Your goal: In the material below, list every line carrying the string "computer".

Provided material:
━━━━━━

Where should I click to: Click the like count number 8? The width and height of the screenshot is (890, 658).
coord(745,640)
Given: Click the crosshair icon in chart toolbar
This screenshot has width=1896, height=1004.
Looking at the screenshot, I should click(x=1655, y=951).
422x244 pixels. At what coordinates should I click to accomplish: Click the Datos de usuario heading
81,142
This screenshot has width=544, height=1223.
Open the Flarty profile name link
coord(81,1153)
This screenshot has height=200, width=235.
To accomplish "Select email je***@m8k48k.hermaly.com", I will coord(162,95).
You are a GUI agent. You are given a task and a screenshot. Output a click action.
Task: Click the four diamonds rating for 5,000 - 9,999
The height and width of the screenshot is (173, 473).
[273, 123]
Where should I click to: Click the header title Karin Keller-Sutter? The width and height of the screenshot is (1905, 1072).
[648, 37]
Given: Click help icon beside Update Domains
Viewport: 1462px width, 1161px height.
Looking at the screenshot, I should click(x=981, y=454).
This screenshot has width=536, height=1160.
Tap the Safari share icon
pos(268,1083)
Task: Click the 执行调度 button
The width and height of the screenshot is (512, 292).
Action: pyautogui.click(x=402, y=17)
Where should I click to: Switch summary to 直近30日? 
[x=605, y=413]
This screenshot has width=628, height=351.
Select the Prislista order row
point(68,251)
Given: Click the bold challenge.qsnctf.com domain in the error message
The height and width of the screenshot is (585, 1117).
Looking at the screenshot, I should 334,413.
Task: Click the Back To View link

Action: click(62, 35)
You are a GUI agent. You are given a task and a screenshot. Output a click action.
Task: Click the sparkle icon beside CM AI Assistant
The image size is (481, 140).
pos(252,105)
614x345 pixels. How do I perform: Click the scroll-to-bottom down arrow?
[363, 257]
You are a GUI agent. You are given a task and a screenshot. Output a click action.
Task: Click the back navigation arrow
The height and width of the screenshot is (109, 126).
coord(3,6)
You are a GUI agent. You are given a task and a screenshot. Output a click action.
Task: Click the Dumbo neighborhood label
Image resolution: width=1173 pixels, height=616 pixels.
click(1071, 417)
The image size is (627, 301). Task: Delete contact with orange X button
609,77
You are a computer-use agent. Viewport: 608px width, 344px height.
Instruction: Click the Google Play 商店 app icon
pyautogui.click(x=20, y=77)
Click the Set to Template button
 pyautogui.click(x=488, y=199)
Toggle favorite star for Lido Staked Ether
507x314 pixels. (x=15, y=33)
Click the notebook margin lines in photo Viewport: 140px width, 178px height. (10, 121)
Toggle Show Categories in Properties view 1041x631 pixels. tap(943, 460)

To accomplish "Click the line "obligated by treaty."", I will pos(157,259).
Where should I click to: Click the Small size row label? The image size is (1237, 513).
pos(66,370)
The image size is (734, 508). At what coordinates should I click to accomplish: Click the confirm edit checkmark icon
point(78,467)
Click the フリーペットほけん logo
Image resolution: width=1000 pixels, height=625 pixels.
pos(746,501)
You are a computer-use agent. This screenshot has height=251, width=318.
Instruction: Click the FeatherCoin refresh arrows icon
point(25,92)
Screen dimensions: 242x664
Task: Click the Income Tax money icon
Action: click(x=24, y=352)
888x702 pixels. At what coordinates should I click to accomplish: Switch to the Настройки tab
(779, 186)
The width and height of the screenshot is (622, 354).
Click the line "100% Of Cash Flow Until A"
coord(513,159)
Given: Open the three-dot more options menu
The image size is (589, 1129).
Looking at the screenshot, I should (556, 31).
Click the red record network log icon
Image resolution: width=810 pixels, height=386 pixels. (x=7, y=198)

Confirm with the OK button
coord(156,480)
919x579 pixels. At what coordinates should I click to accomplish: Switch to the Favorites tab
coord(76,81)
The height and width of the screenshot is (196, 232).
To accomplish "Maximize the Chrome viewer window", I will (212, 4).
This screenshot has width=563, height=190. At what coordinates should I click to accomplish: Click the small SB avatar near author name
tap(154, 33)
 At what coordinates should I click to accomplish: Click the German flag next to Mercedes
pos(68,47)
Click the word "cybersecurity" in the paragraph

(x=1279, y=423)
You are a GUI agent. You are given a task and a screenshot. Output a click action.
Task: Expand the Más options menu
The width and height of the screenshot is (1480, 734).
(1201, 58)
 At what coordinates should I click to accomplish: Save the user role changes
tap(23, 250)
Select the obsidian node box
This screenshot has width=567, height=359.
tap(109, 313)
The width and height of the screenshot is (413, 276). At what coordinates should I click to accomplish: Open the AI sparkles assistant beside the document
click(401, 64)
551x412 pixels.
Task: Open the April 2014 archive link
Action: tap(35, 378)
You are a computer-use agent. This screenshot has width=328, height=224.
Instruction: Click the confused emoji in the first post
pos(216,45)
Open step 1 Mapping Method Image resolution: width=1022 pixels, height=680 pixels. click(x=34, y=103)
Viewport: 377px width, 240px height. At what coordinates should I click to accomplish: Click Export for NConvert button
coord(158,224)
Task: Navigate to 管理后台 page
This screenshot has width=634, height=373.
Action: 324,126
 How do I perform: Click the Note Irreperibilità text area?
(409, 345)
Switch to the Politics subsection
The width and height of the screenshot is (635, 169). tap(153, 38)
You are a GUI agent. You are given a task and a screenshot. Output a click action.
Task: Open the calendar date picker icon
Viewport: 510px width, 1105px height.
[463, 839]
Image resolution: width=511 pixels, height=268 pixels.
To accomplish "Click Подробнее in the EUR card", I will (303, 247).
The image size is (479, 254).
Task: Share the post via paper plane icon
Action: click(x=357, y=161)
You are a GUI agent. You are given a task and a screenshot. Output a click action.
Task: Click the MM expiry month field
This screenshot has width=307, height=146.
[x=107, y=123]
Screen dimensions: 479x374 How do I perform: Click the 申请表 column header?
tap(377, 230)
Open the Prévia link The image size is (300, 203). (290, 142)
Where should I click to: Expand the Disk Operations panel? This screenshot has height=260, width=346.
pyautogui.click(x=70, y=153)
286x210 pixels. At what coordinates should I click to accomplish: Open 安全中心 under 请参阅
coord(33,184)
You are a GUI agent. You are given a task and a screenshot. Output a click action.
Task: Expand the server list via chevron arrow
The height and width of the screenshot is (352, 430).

━━━━━━

Answer for the task:
You are a computer-use agent. Viewport: 608px width, 344px height.
You are a computer-use agent. This screenshot has height=251, width=318.
You are a computer-use agent. This screenshot has width=328, height=224.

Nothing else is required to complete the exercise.